Le concept de Relation de Glissant, le plus propre à s'adapter au contexte migratoire, est donc particulièrement développé. Cependant le côté plaidoyer de l'ouvrage auquel il s'applique, semble plus « poétique » et plus utopique, voire plus irréaliste que l'analyse : l'indiquent entre autres choses l'intitulé du chapitre « Le Droit aux poétiques » - (alors que certains spécialistes reconnaissent le surgissement timide d'un véritable et juridique droit international relatif aux migrations, cf. Claire Rodier) – et le très réussi ch. conclusif, « Déclaration des poètes », qui, en 16 articles, sonne comme un texte de loi édicté par « les poètes », dans un vocabulaire imagé et métaphorique qui leur est propre. Nécessairement, pourra-t-on rétorquer, du fait qu'il requiert la mobilisation d'un changement d'imaginaire politique. Forcément, puisque les auteurs convoqués, et Glissant le premiers, sont d'abord des poètes... Évidemment, vu que Chamoiseau l'est aussi. Pourtant, aurions-nous oublié comment le poète devient intellectuel engagé, lorsque sa conscience le lui impose, et quels sont les horizons actuels de l'engagement ? Pourrions-nous, peut-être par méfiance envers certaines méprises de la génération précédente d'intellectuels engagés, refuser, avec leur appellation, leur fonction sociale tout entière, et faire comme si la haute responsabilité morale de dénonciation politique qui leur incombe fût dorénavant déléguée aux « poètes » et à leurs « poétiques »... ?
Cit. :
« Quand l'Humain n'est plus identifiable par l'humain, la barbarie est là. Pas une tribu, pas une nation, pas une culture ou civilisation qui n'ait en quelque heure essaimé sous le désir ou la contrainte. Qui n'ait en quelque moment de ses histoires vu une partie d'elle polliniser le monde. Ou qui n'ait accueilli ou n'ait été forcée de recevoir ce qui provenait d'un bout quelconque du monde, puisant au monde autant que se donnant au monde, s'érigeant en source en asile et refuge, ou réclamant et asile et refuge.
Pas une.
[…]
Dès lors, l'homme campé sur son seuil qui ne reconnaît pas l'homme qui vient, qui s'en inquiète seulement, qui en a peur sans pouvoir s'enrichir de cette peur, et qui voudrait le faire mourir ou le faire disparaître, est déjà mort à lui-même. » (pp. 43-44)
« La Relation n'assigne à aucune fixité, semblance ou ressemblance, à aucune différence intangible donc fictive. Aucun ancêtre obligatoire. Elle s'accommode des écarts, distorsions ou divergences féconds. Elle ne craint pas l'imprévisible. C'est elle qui instille dans le multiculturalisme le "trans" du vivre-ensemble ouvert. […] Qu'elle en soit consciente ou pas, la Relation déterritorialise. » (p. 91)
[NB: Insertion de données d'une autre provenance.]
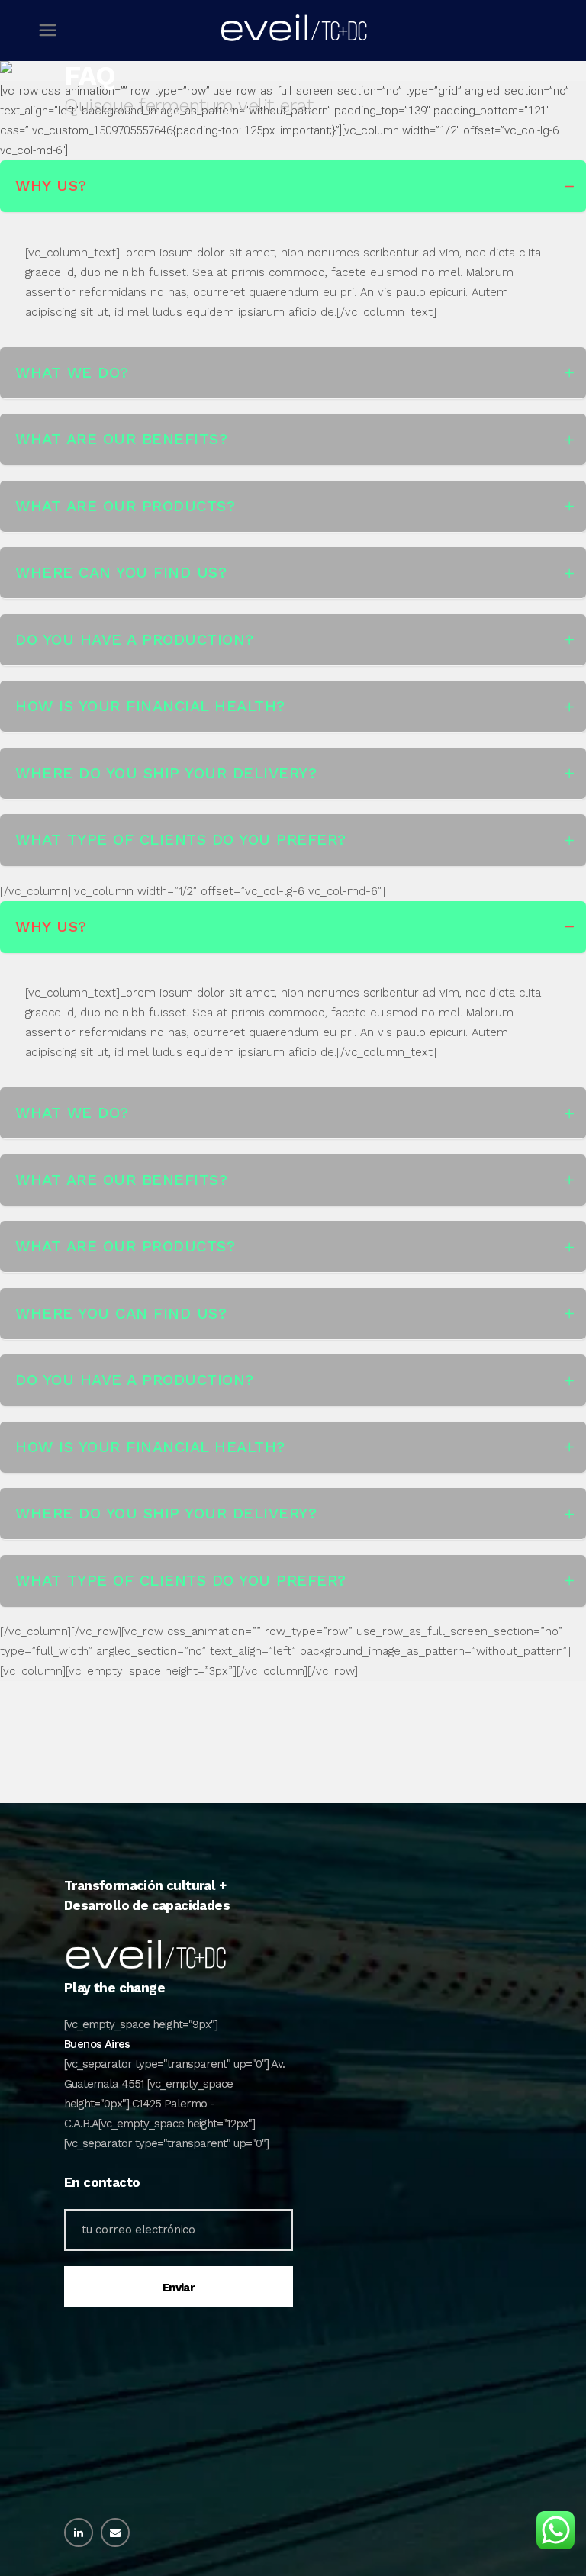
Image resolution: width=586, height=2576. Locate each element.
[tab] (293, 186)
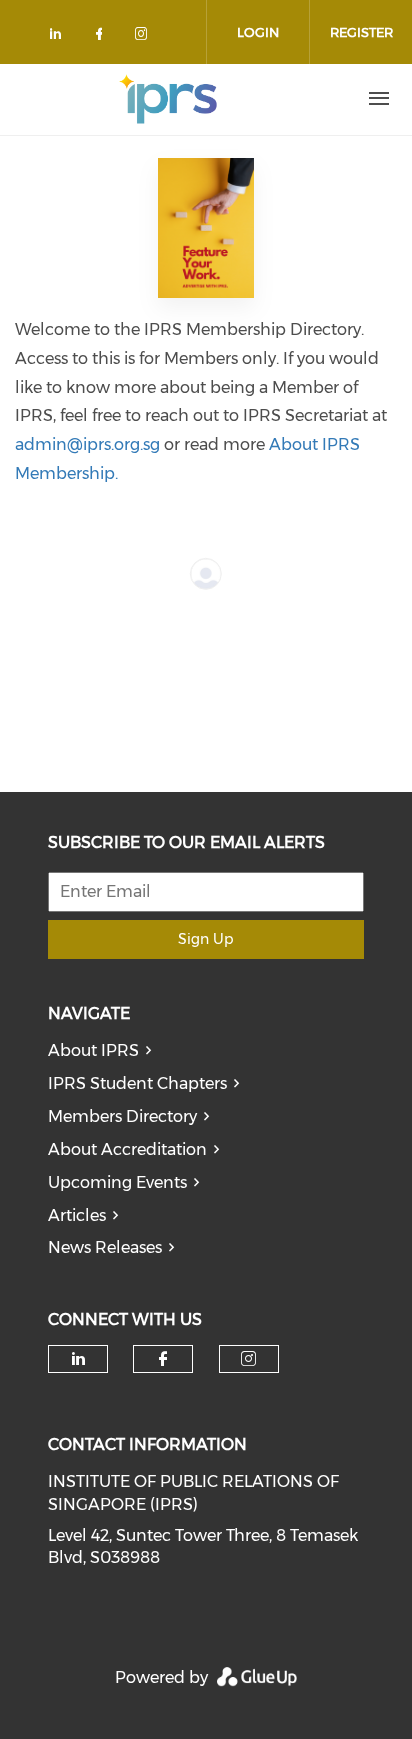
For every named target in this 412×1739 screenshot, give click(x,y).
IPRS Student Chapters (137, 1083)
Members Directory (122, 1116)
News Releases (105, 1247)
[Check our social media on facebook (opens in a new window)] (103, 37)
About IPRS (93, 1050)
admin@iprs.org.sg (87, 444)
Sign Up (205, 939)
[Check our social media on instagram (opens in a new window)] (145, 37)
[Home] (168, 99)
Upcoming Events (117, 1182)
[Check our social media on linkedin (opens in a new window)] (61, 37)
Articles (77, 1215)
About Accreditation (127, 1149)
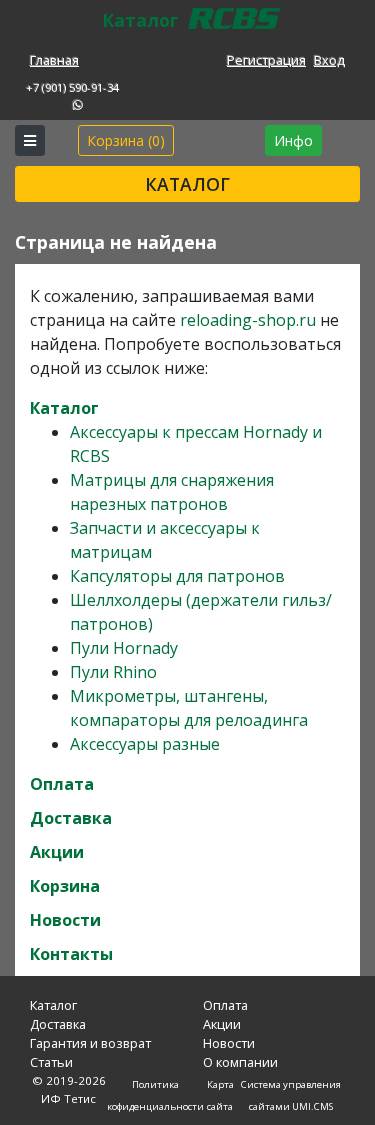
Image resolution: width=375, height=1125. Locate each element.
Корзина (65, 886)
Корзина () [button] (126, 140)
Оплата (62, 784)
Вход (329, 60)
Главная (54, 60)
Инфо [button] (293, 140)
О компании (240, 1062)
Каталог (64, 408)
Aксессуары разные (145, 744)
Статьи (51, 1062)
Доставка (71, 818)
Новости (65, 920)
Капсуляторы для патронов (177, 576)
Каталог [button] (187, 184)
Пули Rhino (113, 672)
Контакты (71, 954)
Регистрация (266, 60)
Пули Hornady (124, 648)
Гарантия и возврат (90, 1043)
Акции (57, 852)
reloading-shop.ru (248, 320)
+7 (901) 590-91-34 (72, 87)
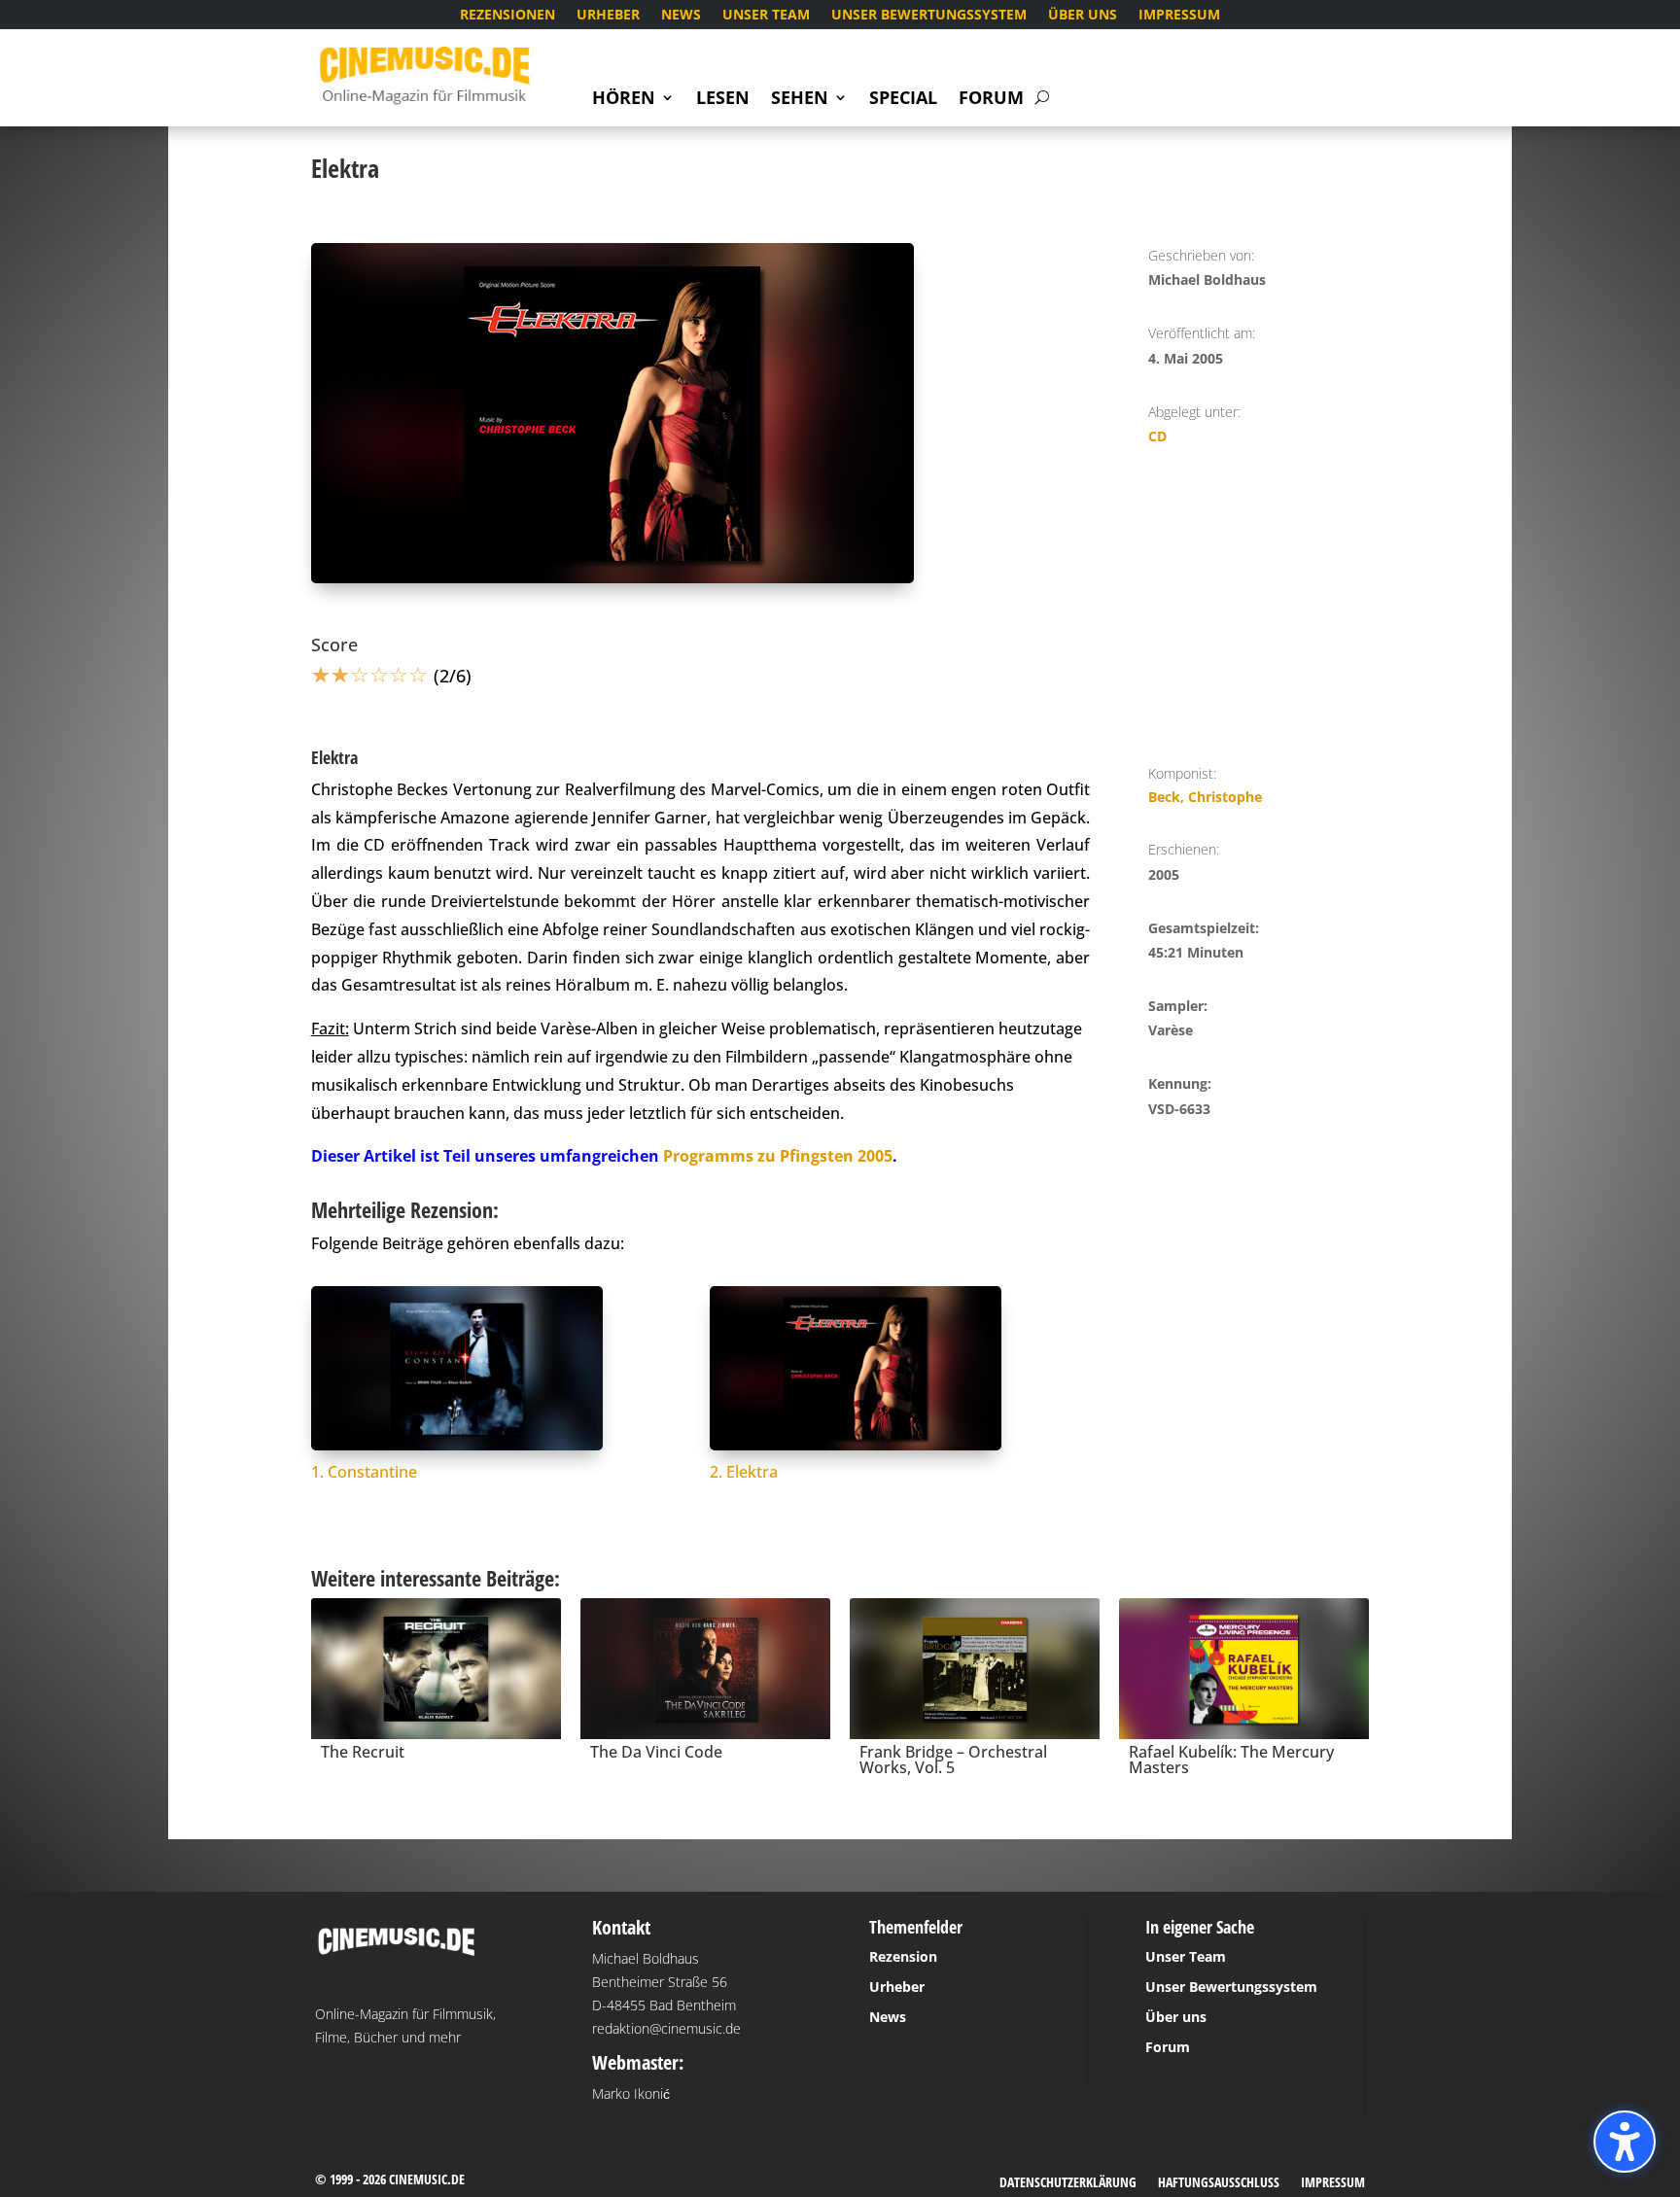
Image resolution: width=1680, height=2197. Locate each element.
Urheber (608, 15)
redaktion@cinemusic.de (666, 2028)
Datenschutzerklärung (1068, 2183)
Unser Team (766, 15)
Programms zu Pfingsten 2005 (777, 1156)
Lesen (723, 99)
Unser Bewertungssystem (929, 15)
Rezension (903, 1956)
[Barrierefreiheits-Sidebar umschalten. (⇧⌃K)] (1624, 2141)
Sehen (799, 99)
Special (903, 99)
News (681, 15)
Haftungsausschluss (1218, 2183)
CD (1157, 436)
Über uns (1082, 15)
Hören (623, 99)
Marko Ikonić (631, 2093)
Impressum (1179, 15)
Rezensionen (507, 15)
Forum (991, 99)
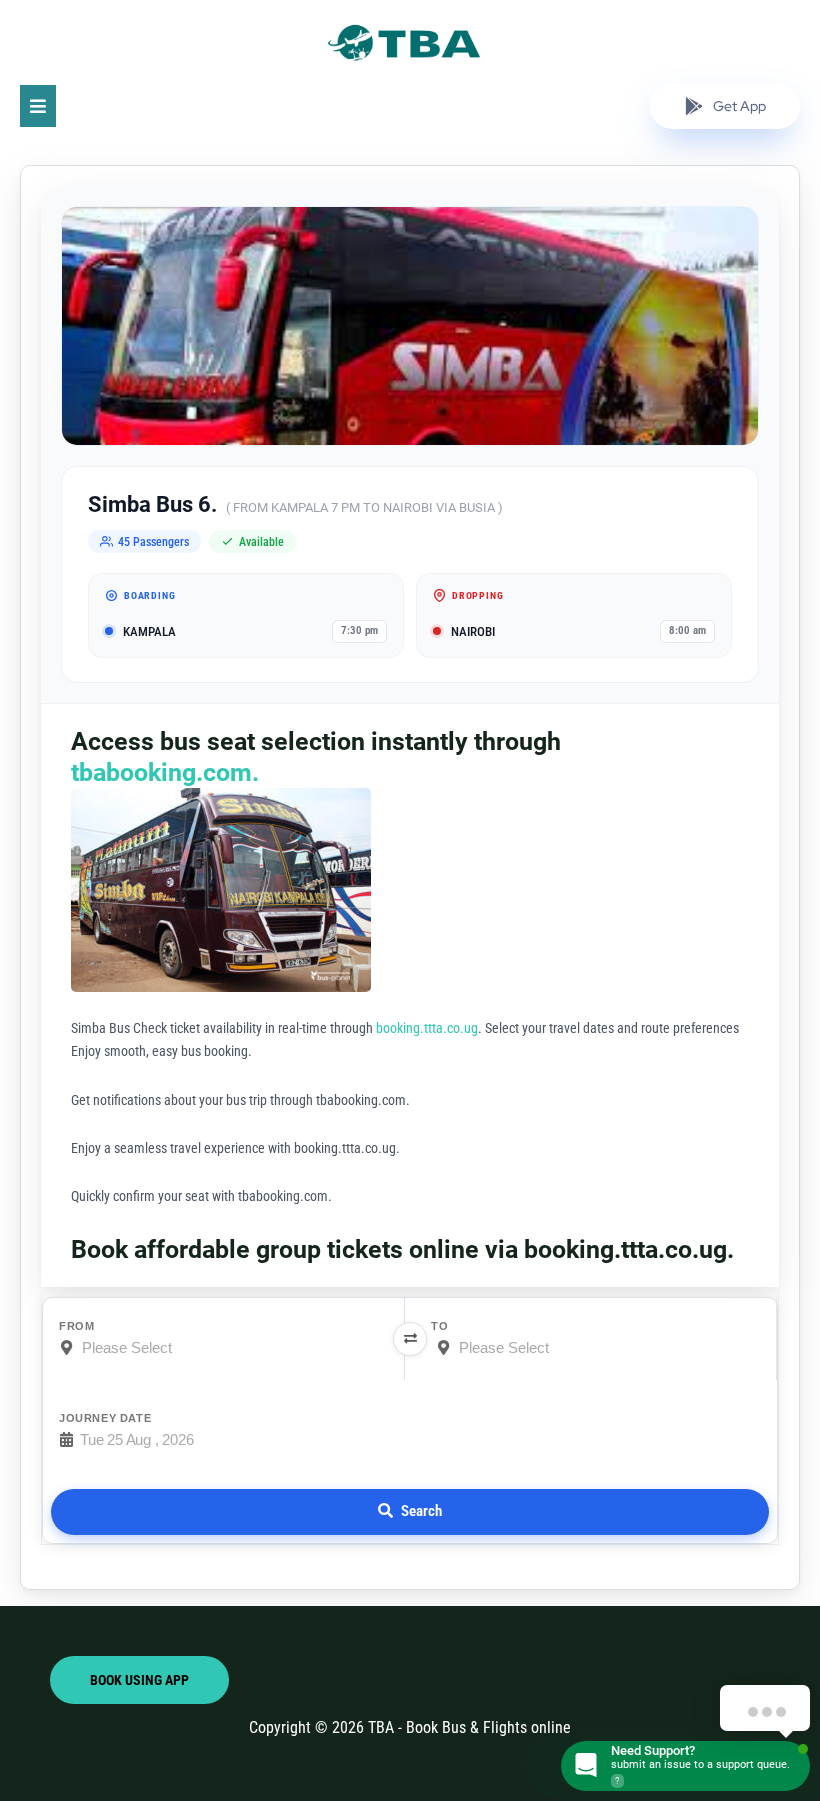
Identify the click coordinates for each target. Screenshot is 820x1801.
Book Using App (139, 1680)
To (439, 1326)
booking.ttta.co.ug (427, 1028)
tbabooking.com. (165, 772)
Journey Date (105, 1418)
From (76, 1326)
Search (421, 1511)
« Celui qui ouvre, qui attire et qui offre ses trésors à la sensibilité relationnelle de tous fait du monde non seulement sa demeure, mais son bouclier, son gardien, et le degré le plus exact de sa richesse. Nul ne s'étonne que ces milliers de personnes veuillent sauter par-dessus la Ville lumière, zapper la terre des Droits de l'Homme pour s'en aller vers l'Angleterre ou vers l'Allemagne. Leur vision particulière du monde peut expliquer un tel dédain. Mais je redoute d'y voir le pire : l'attractivité devenue faible de ce que la France a de plus admirable.
[…]
Un écosystème relationnel suscite de la multi-attractivité. Les mobilités du monde ne se feront plus comme on ne voit encore, de la pauvreté vers la richesse, du dominé vers le dominant, de la guerre vers la quiétude, de la pénurie vers l'abondance. Elles actionneront une cartographie de désirs erratiques, les stimulations imprévisibles de l'inconnu, de l'étrangeté, du possible ou de l'impossible.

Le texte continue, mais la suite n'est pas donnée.